==== Gekozen fragment ====
Buitenplaats Rhijnoord

Ligging

Alphen aan den Rijn - Oudhoornseweg

Andere benaming

Bruinsigt, (Rijnoord)

Geschiedenis

Willem Boreel, raad en pensionaris van Amsterdam,  kocht in 1629 een boerderij aan de Lage Zijde van Oudshoorn. Bovendien kocht hij meer land en liet in 1631 op de plaats van de boerderij een buitenhuis met bijgebouwen neerzetten. Het werd dan ook in die tijd genoemd als "Het Huis van Boreel". De familie Boreel verkocht het landgoed in 1693, het kreeg toen de naam Het Hof.

Na het overlijden van Johan Boreel werd de buitenplaats in 1693 verkocht aan Maria van Outshoorn, weduwe van Pieter van Rheeden. Maria woonde tot aan haar overlijden in 1732 op de buitenplaats. Zij liet de buitenplaats na aan haar zoon Barend Cornelis baron van Reede tot Oudtshoorn to Nederhorst. Hij verkocht de buitenplaats in 1733 aan Hugo van Rijk voor 23.900 gulden.
==== Materiaal ====
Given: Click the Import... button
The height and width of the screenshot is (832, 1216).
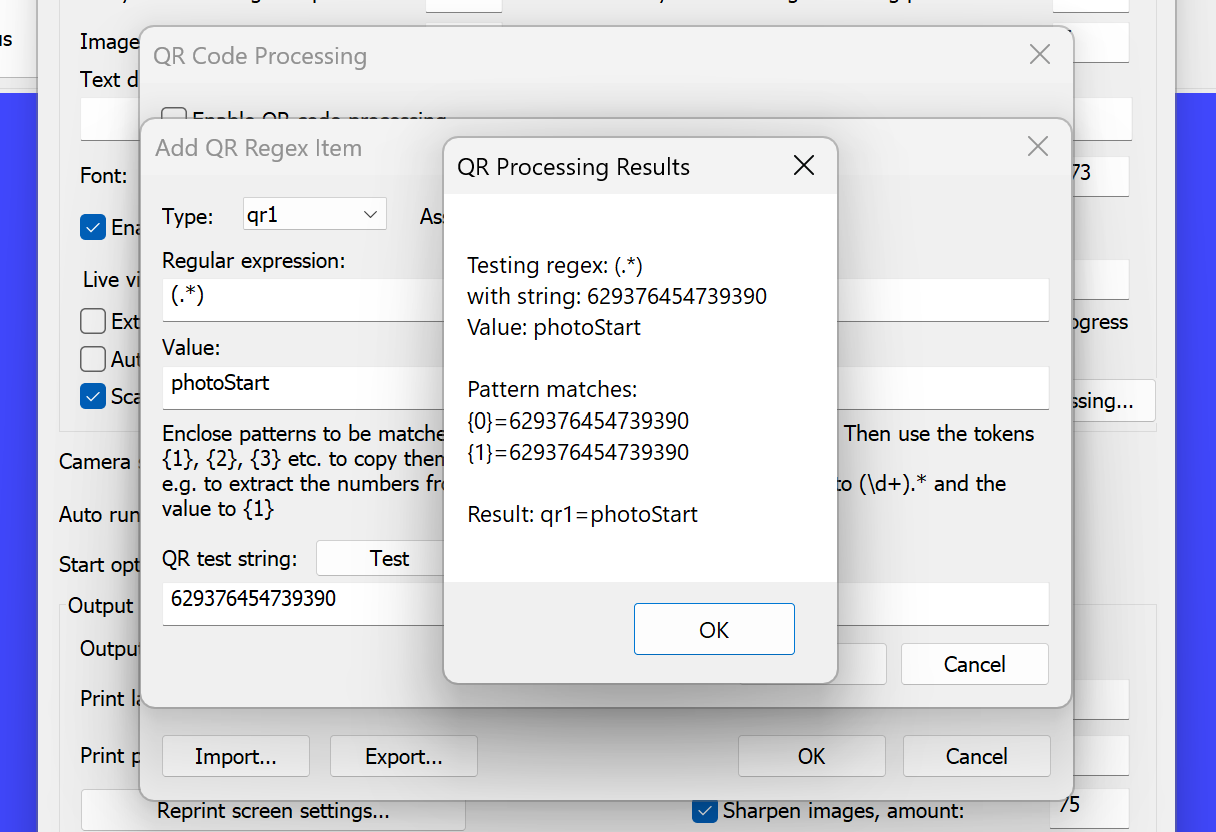Looking at the screenshot, I should 235,756.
====
Opdrachten —
1. Vertaal deze zin uit de tekst over buitenplaats Rhijnoord in het Engels: "Maria woonde tot aan haar overlijden in 1732 op de buitenplaats."
2. Neem uit de tekst over buitenplaats Rhijnoord letterlijk het stuk over dat begint bij "Na het overlijden" en doorloopt tot en met "voor 23.900 gulden.".

Antwoorden per opdracht —
1. Maria lived on the country estate until her death in 1732.

2.
Na het overlijden van Johan Boreel werd de buitenplaats in 1693 verkocht aan Maria van Outshoorn, weduwe van Pieter van Rheeden. Maria woonde tot aan haar overlijden in 1732 op de buitenplaats. Zij liet de buitenplaats na aan haar zoon Barend Cornelis baron van Reede tot Oudtshoorn to Nederhorst. Hij verkocht de buitenplaats in 1733 aan Hugo van Rijk voor 23.900 gulden.